• PROBLEM REQUIREMENTS: Using the data that follows, return exactly the lines from the one that contains "Image resolution: width=622, height=2576." through the one that contains "[link] (331, 800)", ends included.
BEGIN MATERIAL FOR THIS EXERCISE
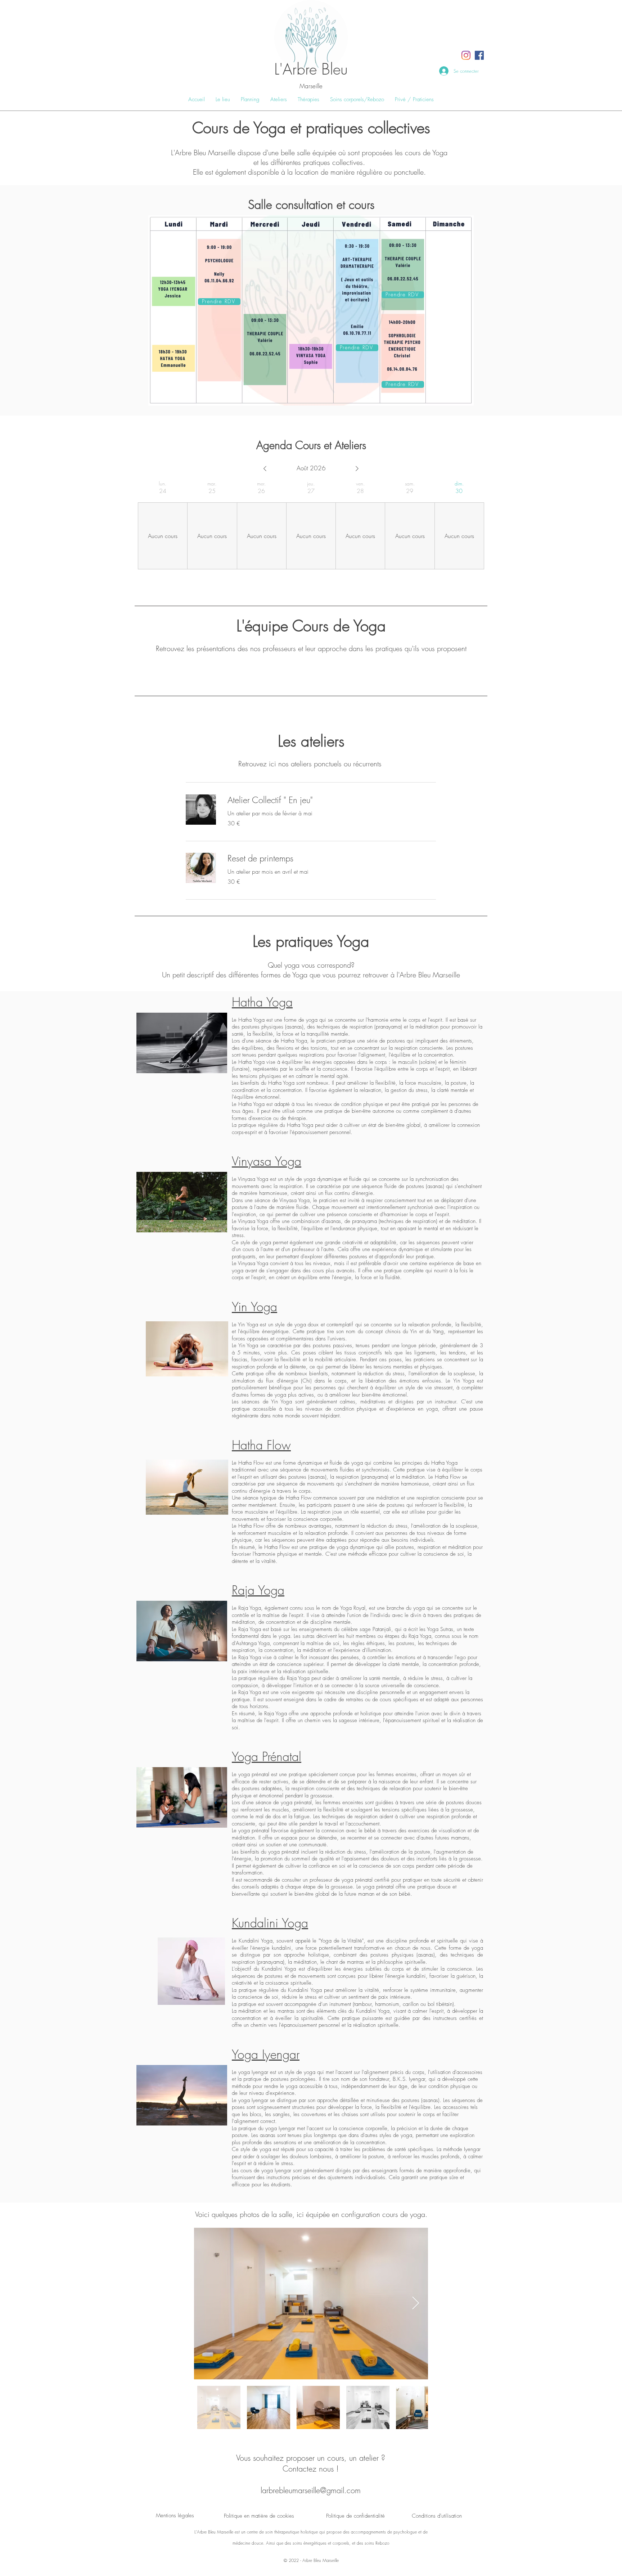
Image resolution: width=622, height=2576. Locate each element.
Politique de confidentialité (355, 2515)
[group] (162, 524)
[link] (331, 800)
END MATERIAL FOR THIS EXERCISE
BEGIN MATERIAL FOR THIS EXERCISE
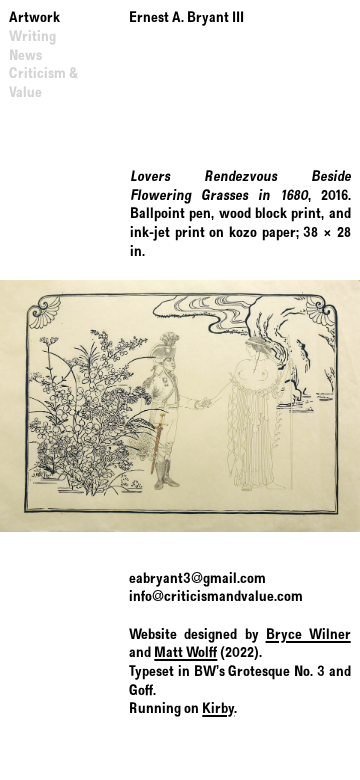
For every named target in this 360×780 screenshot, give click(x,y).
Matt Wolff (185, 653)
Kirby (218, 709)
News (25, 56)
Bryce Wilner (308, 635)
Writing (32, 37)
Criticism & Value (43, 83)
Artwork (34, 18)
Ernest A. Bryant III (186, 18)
END MATERIAL FOR THIS EXERCISE
• RESULT OF THE EXERCISE:
Image resolution: width=622, height=2576. Locate each element.
Politique de confidentialité (355, 2515)
[group] (162, 524)
[link] (331, 800)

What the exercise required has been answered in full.